The ensemble of Working 2020 at the Whitefire Theatre. (Photo by Kenny Johnstone)
The ensemble of Working 2020 at the Whitefire Theatre. (Photo by Kenny Johnstone)

Working 2020

Reviewed by Stephen Fife
The Actors’ Gym
Extended through June 1

RECOMMENDED

There are a few things you need to know about Working 2020, the show currently playing on Friday evenings at the Whitefire Theatre in Sherman Oaks. First, while the evening was “inspired by” Studs Terkel’s groundbreaking 1974 nonfiction book Working, the pieces themselves were written by members of director Bobby Moresco’s Actors’ Gym. Second, all eleven actors are excellent, and some are even better than that. Third, the eleven pieces that comprise this show are united by a powerful theme, one that this group does a fine job of exploring.

The evening begins with the Sisyphean image of an isolated man trying to push a large boulder up a mountain, as John Lennon’s “Working-Class Hero” plays over the speakers and the actors enter and sit on folding chairs at the rear of the stage. Then, an actress with a slight build and graying hair (Maureen Teefy) walks toward the audience and relates her struggles to make a living as a long-distance trucker. During her story, other performers (Joseph Lyle Taylor and Tonya Cornelisse) take on characters who play crucial roles in the outcome. (Other pieces also involve additional actors, an effective strategy in creating a sense of a company creation rather than an individuals’ showcase.)

The female trucker’s story is followed by that of The Orderly (Tom Bower), The Mother (Elizabeth Grullon), The Fireman (Michael Pare), The Marriage Counselor (Joe Pacheco), The Hairdresser (Anne DeSalvo), The Writer (Cornelisse), The Actor (Thomas Polanski), The Waitress (Pauline Schantzer), The Hustler (Goya Robles) and The Welder (Taylor). Five of the monologues are performed by the same person who wrote them (DeSalvo, Polanski, Schantzer, Robles and Taylor).

Each piece effectively portrays a working-class person coming up against the spiraling odds of financial success or of being recognized as an individual rather than a dispensable cog in the capitalist machine. In spirit, the material goes back to the Group Theatre of the 1930s — plays by Odets like Waiting for Lefty and Golden Boy, in which the working-class hero gets screwed by the boss. The difference here is that in the computer age there is no longer much hope of making an honest living, much less of getting any justice if you’ve been cheated. The only two stories that have a happy ending of sorts are Pacheco’s marriage counselor and DeSalvo’s hairdresser. Of these two, only the hairdresser presents a contemporary model of upward mobility, and even she is aware that her success is the exception, not the rule.

My personal favorites are the final two pieces in the show: Robles’ hustler and Taylor’s welder. Robles, whom I have enjoyed in his drug dealer role on Get Shorty (on Epix), is even more effective in person. His tale of a proud son trying to help his struggling family captures in shorthand the dilemma of many minorities, who have few options for obtaining economic security.

But the show’s crowning achievement is Joseph Taylor’s monologue about the heartlessness of corporate overseers, which gives a good sense of what Clifford Odets might be writing about if he were at work today.
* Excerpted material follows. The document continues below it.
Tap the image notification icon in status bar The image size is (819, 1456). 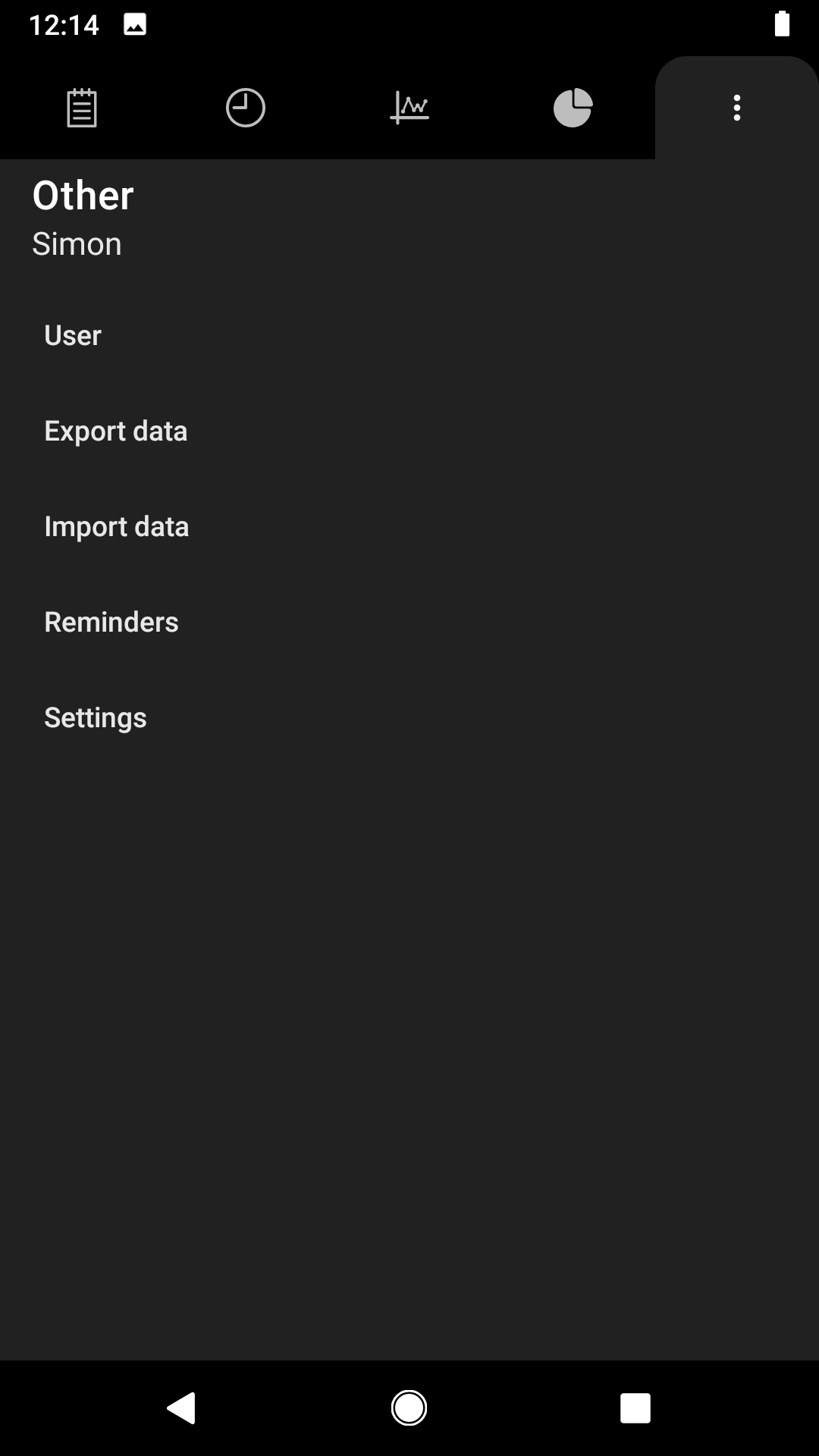coord(135,25)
Taylor’s words crackle with electricity and shoot bullets of outrage at the faceless entities who ruin the lives of multitudes of working-class men and women in their pursuit of a larger market share. This performer is a world-class talent who should be much better-known than he is; here he renders a highly theatrical segment that will take your breath away.

Nothing else in the evening reaches that level of excitement — but the bigger problem is the continual starting and stopping that having all these separate stories entails. This can get wearisome. Also, Moresco pairs up some of the narratives, such as when Tom Bower’s Orderly and Elizabeth Gullon’s Mother alternate their stories. Bower is a legendary actor, whose memorable performances go back to the dawn of television and to countless movies from the last 30 years (some may remember him as a local doctor on The Waltons, others as a narcotics cop from Hill Street Blues). I found it disrespectful and distracting to split the focus when Bower was performing. More to the point, I didn’t feel that the two monologues enriched or bolstered each other. It simply seemed like a way to cut down on the running time.

Right now the sum of the parts is unequal to the power of the individual presentations. The production seems to be in development, still searching for a form. In the meantime, I highly recommend it for its many great performances and for the beleaguered characters that have been created. They will linger in your mind long after the show has ended.